◆ **WHAT THE TASK ASKS**:
Return each entry exactly, so that nothing in the data differs from the original.

*** SUPPLIED RECORDS Section Begins ***

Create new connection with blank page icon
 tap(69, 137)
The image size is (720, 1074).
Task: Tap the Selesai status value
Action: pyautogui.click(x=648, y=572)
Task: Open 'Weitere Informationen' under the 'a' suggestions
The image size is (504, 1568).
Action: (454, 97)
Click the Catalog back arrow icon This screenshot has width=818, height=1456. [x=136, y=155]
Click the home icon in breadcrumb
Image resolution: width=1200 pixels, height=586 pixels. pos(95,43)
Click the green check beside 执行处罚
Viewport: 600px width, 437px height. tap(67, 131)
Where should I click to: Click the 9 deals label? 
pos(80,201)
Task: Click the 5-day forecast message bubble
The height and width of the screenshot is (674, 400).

*** SUPPLIED RECORDS Section Ends ***

◆ **TASK SOLUTION**:
Create new connection with blank page icon
 tap(69, 137)
The image size is (720, 1074).
Task: Tap the Selesai status value
Action: pyautogui.click(x=648, y=572)
Task: Open 'Weitere Informationen' under the 'a' suggestions
The image size is (504, 1568).
Action: (454, 97)
Click the Catalog back arrow icon This screenshot has width=818, height=1456. [x=136, y=155]
Click the home icon in breadcrumb
Image resolution: width=1200 pixels, height=586 pixels. pos(95,43)
Click the green check beside 执行处罚
Viewport: 600px width, 437px height. tap(67, 131)
Where should I click to: Click the 9 deals label? 
pos(80,201)
Task: Click the 5-day forecast message bubble
The height and width of the screenshot is (674, 400).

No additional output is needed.